▶ **Fragmento seleccionado**:
________
En este caso, seguimos a Ani/Anora (Mikey Madison), una profesional y carismática trabajadora sexual de Brooklyn cuya vida da un vuelco cuando conoce a Ivan/Vanya (Mark Eydelstheyn), el caprichoso, impulsivo y malcriado hijo de un oligarca ruso. Su idilio de ensueño pronto se convertirá en pesadillesco, cuando los padres de Vanya intenten acabar con la relación sentimental de su heredero, enviando a una excéntrica y “coeniana” panda de matones de pacotilla, integrada por Igor (Yura Borisov), Toros (Karren Karagulian) y Garnick (Vache Tovmasyan).
Dividiendo la película en tres segmentos claramente diferenciados, Baker nos permite acompañar muy de cerca a Ani en su viaje desde la ilusión inicial, hasta el desencantamiento progresivo, pasando por la desconcertada confrontación. Análogamente, el espectador pasa del festín de hedonismo inicial, al drama discursivo y realista que se va imponiendo paulatinamente, sin olvidar, en el segundo acto, la screwball comedy más hilarante.
La cinta comienza haciendo uso de un elíptico montaje y de una dinámica puesta en escena que, con una playlist de rítmicos temas pop y trap de fondo, muestra tanto la rutina laboral de Anora como su ruptura en favor del gozoso embelesamiento que le (y nos) produce la superficial, excesiva y frívola sucesión de lujos que le ofrece el entorno de Vanya.
________
▶ **Extracto de datos**:

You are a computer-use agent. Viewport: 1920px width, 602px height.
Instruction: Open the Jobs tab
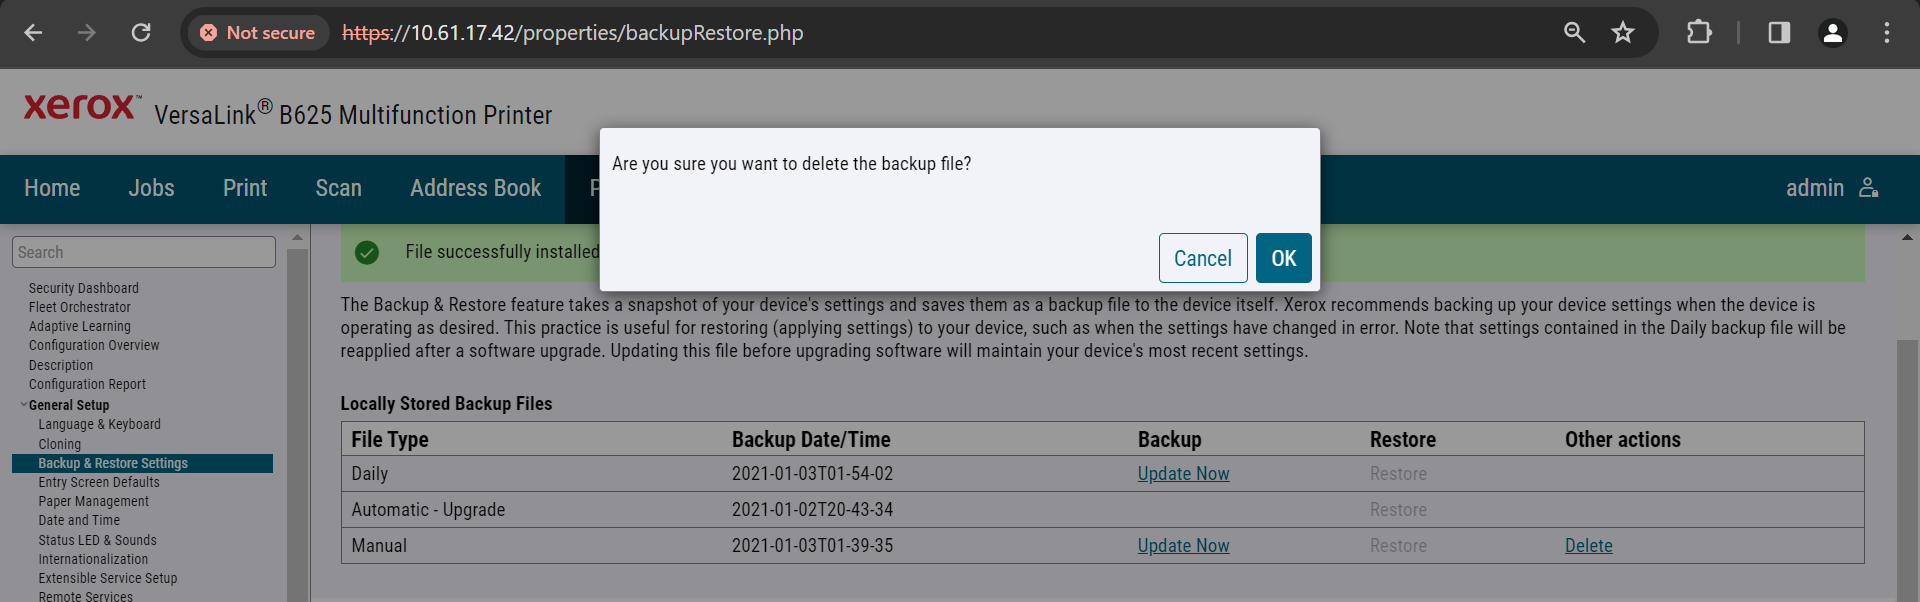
________
▶ **Ejercicio escrito**:
Reproduzca íntegramente y sin cambios el fragmento seleccionado sobre la película de Ani y Vanya.

▶ **Respuesta**:
En este caso, seguimos a Ani/Anora (Mikey Madison), una profesional y carismática trabajadora sexual de Brooklyn cuya vida da un vuelco cuando conoce a Ivan/Vanya (Mark Eydelstheyn), el caprichoso, impulsivo y malcriado hijo de un oligarca ruso. Su idilio de ensueño pronto se convertirá en pesadillesco, cuando los padres de Vanya intenten acabar con la relación sentimental de su heredero, enviando a una excéntrica y “coeniana” panda de matones de pacotilla, integrada por Igor (Yura Borisov), Toros (Karren Karagulian) y Garnick (Vache Tovmasyan).
Dividiendo la película en tres segmentos claramente diferenciados, Baker nos permite acompañar muy de cerca a Ani en su viaje desde la ilusión inicial, hasta el desencantamiento progresivo, pasando por la desconcertada confrontación. Análogamente, el espectador pasa del festín de hedonismo inicial, al drama discursivo y realista que se va imponiendo paulatinamente, sin olvidar, en el segundo acto, la screwball comedy más hilarante.
La cinta comienza haciendo uso de un elíptico montaje y de una dinámica puesta en escena que, con una playlist de rítmicos temas pop y trap de fondo, muestra tanto la rutina laboral de Anora como su ruptura en favor del gozoso embelesamiento que le (y nos) produce la superficial, excesiva y frívola sucesión de lujos que le ofrece el entorno de Vanya.